SOURCE DOCUMENT
BURNETT: Yes. TOOBIN: The problem is the case is not really about that. It's about campaign finance laws. And the question is will people's hostility to him carry over to this fairly arcane technical crime. And will they just say look we hate this guy. We're going to convict him or will they look at the facts and say, this isn't why we are mad at him. It is just irrelevant.

BURNETT: All right.

TOOBIN: I don't know.

BURNETT: Jeff Toobin, it's going to be interesting --

TOOBIN: It will be an interesting --

BURNETT: I'm very curious just to --

TOOBIN: Indeed.

BURNETT: To see what kind of treatment people get. All right, Jeff Toobin, thanks again. Good to see you, sir.

TOOBIN: Good to see you.

BURNETT: And OUTFRONT next, Herman Cain. He doesn't have really any endorsements and he doesn't have kind of a formal base of support but he is leading in the polls and that is the bottom line. His campaign staff, are they able to hold it together? Well guess what? The guy in charge (INAUDIBLE) that guy, he's coming on this show.

And Rick Perry has a joke to tell us and we can't resist sharing it with you and the six animals that survived last week's slaughter in Ohio. Will they be returned to the owner's widow?


BURNETT: And now a story we can't resist. Rick Perry was in the news today, backtracking on comments he made about the president's birth certificate. Earlier in the week, he said, quote "I don't know. I don't have a definitive answer. It's a good issue to keep alive. I don't have a clue about where the president and what this birth certificate says." Not a pretty definitive but today he change his tune when he said quote "I don't think I was expressing doubts. I was just having some fun with Donald Trump."

He's just the latest candidate saying something controversial one day and then saying they were just joking or kidding the next. But I say if these really are jokes and not just candidates flip flopping, we should celebrate them as jokes and so we have with this new product. And we can't resist playing our first commercial for this product right now.


UNIDENTIFIED MALE: They're wild. They're wacky. They're downright hilarious. KTELL (ph) International presents political punch lines, 25 of the funniest lines from politics' zaniest characters.

REP. MICHELE BACHMANN (R), PRESIDENTIAL CANDIDATE: And I don't know how much God has to do to get the attention of the politicians, we had an earthquake --

UNIDENTIFIED MALE: Some of these infamous routines are almost impossible to find anywhere at any price.

UNIDENTIFIED MALE: Have you officially responded to Elizabeth Warren's comment about how she didn't take her clothes off?


UNIDENTIFIED MALE: Now they're all here on one outstanding DVD.

GOV. RICK PERRY (R), PRESIDENTIAL CANDIDATE: He came in the Union in 1845. One of the issues was that we would be able to leave if we decided to do that.

UNIDENTIFIED MALE: Laugh along with Governor of Texas Rick Perry or Herman Cain.

HERMAN CAIN (R), PRESIDENTIAL CANDIDATE: Barbwire on the top, it's going to be electrocuted -- electrified. And there's going to be a sign on the other side that says it will kill you.

UNIDENTIFIED MALE: And all Americans would be forced, forced at gunpoint no less, to listen to every David Barton (ph) message.

UNIDENTIFIED MALE: If you're the kind of person who likes the funniest jokes by the funniest politicians, you will just love KTELL's (ph) political punch lines. Hilarious bits on one rib tickling DVD, just 9.99. How much was that Herman Cain?

MATERIAL PROVIDED

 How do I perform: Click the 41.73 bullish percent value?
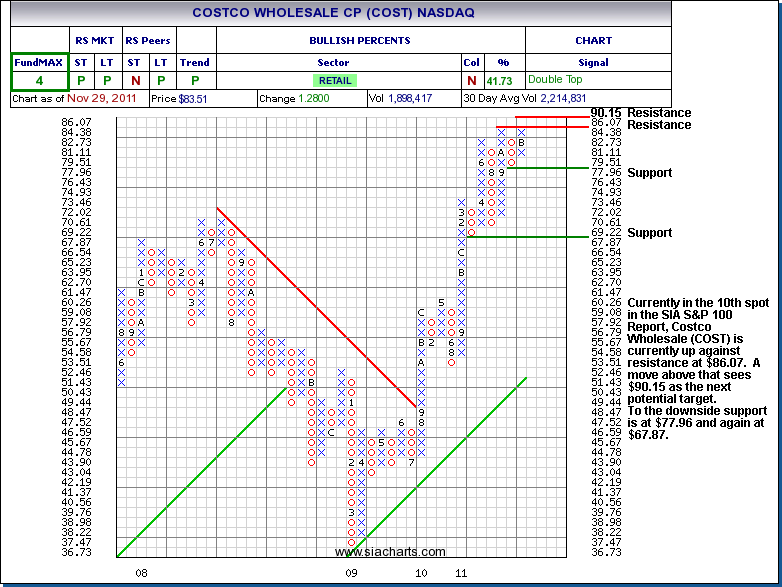(503, 80)
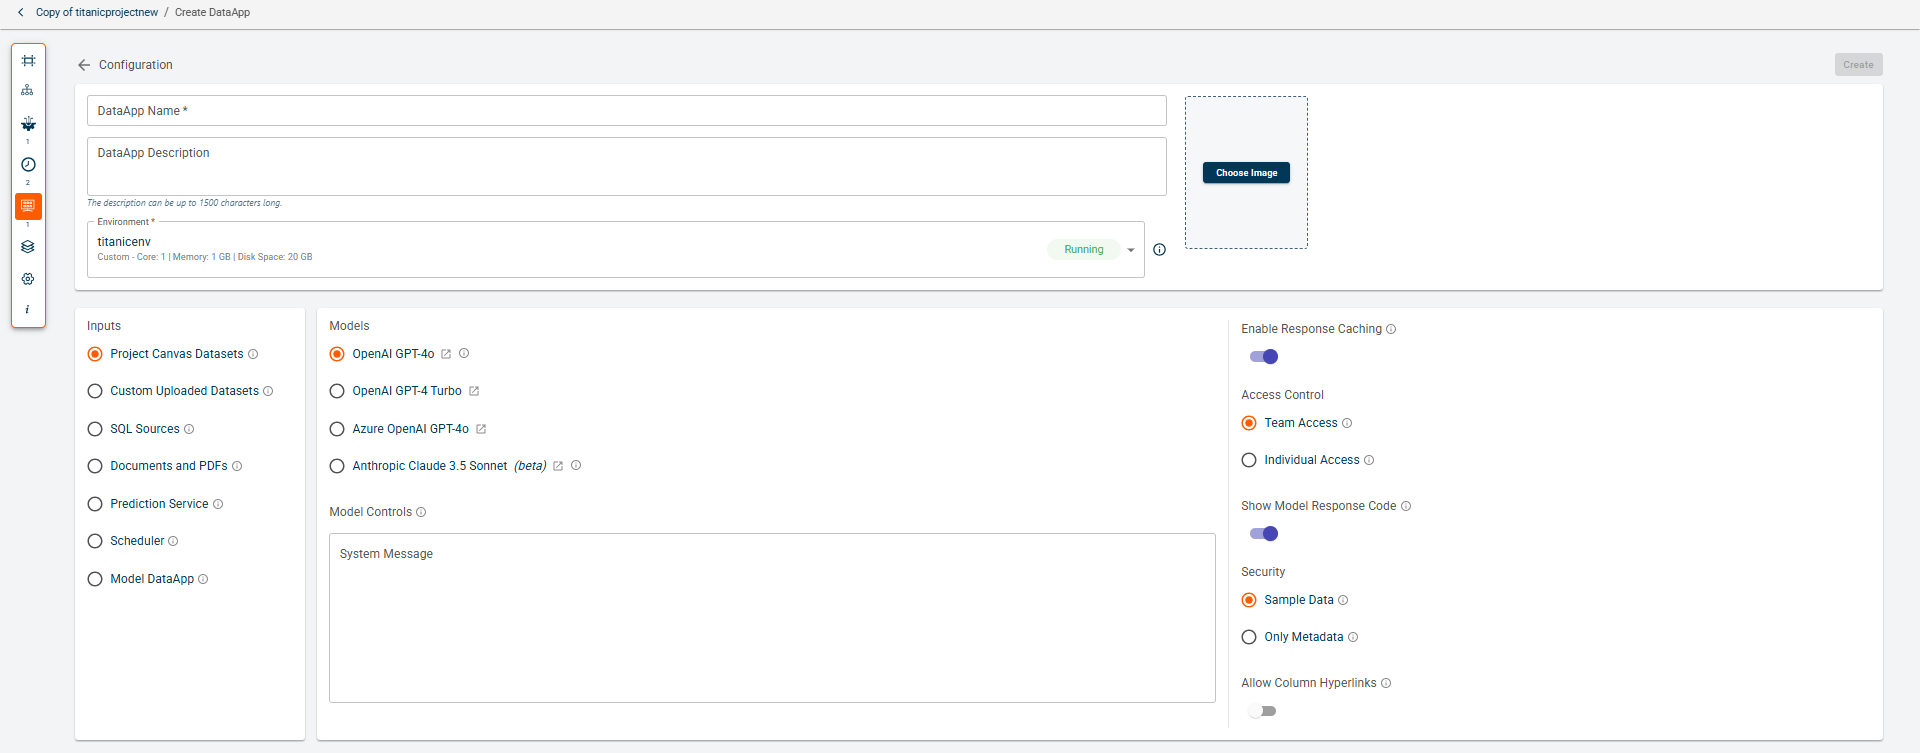1920x753 pixels.
Task: Click the hierarchy tree sidebar icon
Action: (x=28, y=91)
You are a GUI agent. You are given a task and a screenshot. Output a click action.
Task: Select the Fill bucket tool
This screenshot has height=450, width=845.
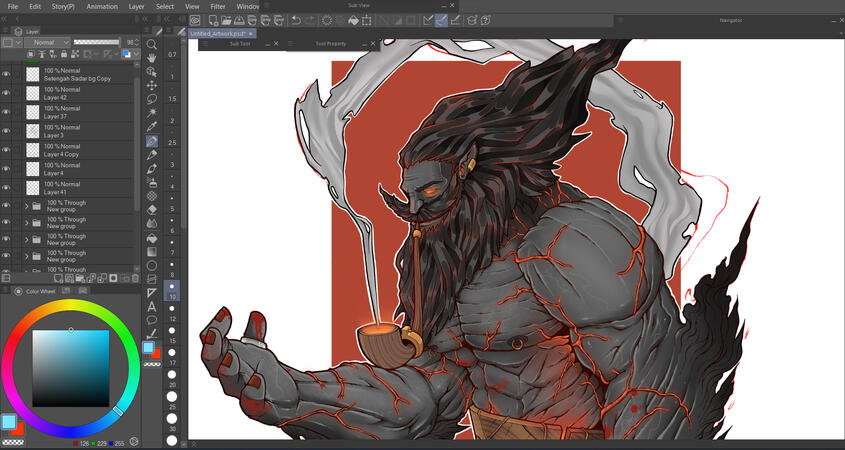[151, 238]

WHAT TO PRODUCE
In the broadcast transcript, update the passage from "UNIDENTIFIED MALE: Have" to "will kill you." by replacing "Barbwire" with "Barbed wire".

RESULT
UNIDENTIFIED MALE: Have you officially responded to Elizabeth Warren's comment about how she didn't take her clothes off?


UNIDENTIFIED MALE: Now they're all here on one outstanding DVD.

GOV. RICK PERRY (R), PRESIDENTIAL CANDIDATE: He came in the Union in 1845. One of the issues was that we would be able to leave if we decided to do that.

UNIDENTIFIED MALE: Laugh along with Governor of Texas Rick Perry or Herman Cain.

HERMAN CAIN (R), PRESIDENTIAL CANDIDATE: Barbed wire on the top, it's going to be electrocuted -- electrified. And there's going to be a sign on the other side that says it will kill you.